### Source text
• • • • • • •

Return a list of length random floats in [min_val, max_val]

supports_bits()

True if this generator can produce bits

supports_words()

True if this generator can produce words

supports_floats()

True if this generator can produce floats

reset()

Return to the initial state as if just constructed

get_state()

Return the current internal state

set_seed(seed)

Set a new seed and reinitialise

Generator output types and encoding compatibility

Each generator produces one of three output types. The encoding’s EncodingSpec.generator_output_type specifies which type it needs.

Generator family

Output type

Compatible encoding families

LCG, PCG, Xorshift, ShiftedCounter

words / floats

All encodings (MAP_C, HRR, BSC, BSDC, FHRR, VTB, MBAT, …)

LFSR, DLFSR

bits

Binary/integer encodings only: MAP_B, MAP_I, BSC, BSDC

LCA

bits

Binary/integer encodings only: MAP_B, MAP_I, BSC, BSDC

LCG: Linear Congruential Generator

Formula: \(X_{n+1} = (a X_n + c) \bmod m\)

Fast and simple, low-order bits are less random. Sufficient for most HDC experiments.

Classes: LCGGenerator, MultiplicativeLCGGenerator

Presets (CommonLCGGenerators):

  • numerical_recipes(seed) : a = 1664525, c = 1013904223, m = 2^32

  • park_miller(seed) : Lehmer generator, no increment; a = 16807, m = 2^31-1

  • minstd_rand(seed) : a = 48271

  • borland(seed) : Borland C++ parameters

  • glibc(seed) : glibc parameters

  • msvc(seed) : Visual C++ parameters

LFSR: Linear Feedback Shift Register

Shifts a binary register and XORs feedback taps to generate bits. Produces a maximal-length sequence of period \(2^n - 1\) for an \(n\)-bit register. Natively produces bits so is suitable for binary and integer encodings.

Classes: LFSRGenerator, FibonacciLFSRGenerator, GaloisLFSRGenerator

Presets (CommonLFSRGenerators): preset tap configurations for widths 8, 10, 12, 14, 16, 24, 32.

DLFSR: Digit-Serial LFSR

A digit-serial variant of LFSR that processes multiple bits per cycle. Useful for hardware implementations where parallelism is available.

Classes: DLFSRGenerator, FibonacciDLFSRGenerator, GaloisDLFSRGenerator, MatrixDLFSRGenerator

Presets (CommonDLFSRGenerators): various compact configurations.

LCA: Linear Cellular Automata

A 1-D cellular automaton where each cell’s next state depends on itself and its neighbours. Simple, spatially structured, and highly parallelisable.

Classes: LCAGenerator, ElementaryLCAGenerator, TotalisticLCAGenerator

Presets (CommonLCAGenerators): selected rules with good randomness properties.

PCG: Permuted Congruential Generator

An LCG with a final permutation step that produces substantially better statistical quality than plain LCG while keeping the same speed. Recommended when you want both reproducibility and good randomness.

• • • • • • •

### Provided material
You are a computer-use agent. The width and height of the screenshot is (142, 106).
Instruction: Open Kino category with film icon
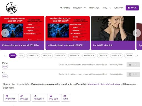(x=65, y=98)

• • • • • • •

### Short problem A
Using the generator documentation above, answer each question briefly:
(i) What output type do the LFSR and DLFSR generator families produce?
(ii) What value of a does the minstd_rand preset use?
(iii) For what kind of implementations does the generator documentation say DLFSR is useful?
### Short problem B
For each statement, say whether the generator documentation above supports it. Answer yes or no, and quote the words that decide it.
(i) The park_miller preset uses an increment.
(ii) LCA generators are compatible with MAP_B encodings.
(iii) PCG runs slower than plain LCG.
### Short problem C
From the generator documentation above, quote the part that opens with the words containing "get_state()" and closes with "type it needs.".

### Correct result A
(i) Bits.
(ii) 48271.
(iii) Hardware implementations where parallelism is available.

### Correct result B
(i) No: "Lehmer generator, no increment"
(ii) Yes: "Binary/integer encodings only: MAP_B, MAP_I, BSC, BSDC"
(iii) No: "while keeping the same speed"

### Correct result C
get_state()

Return the current internal state

set_seed(seed)

Set a new seed and reinitialise

Generator output types and encoding compatibility

Each generator produces one of three output types. The encoding’s EncodingSpec.generator_output_type specifies which type it needs.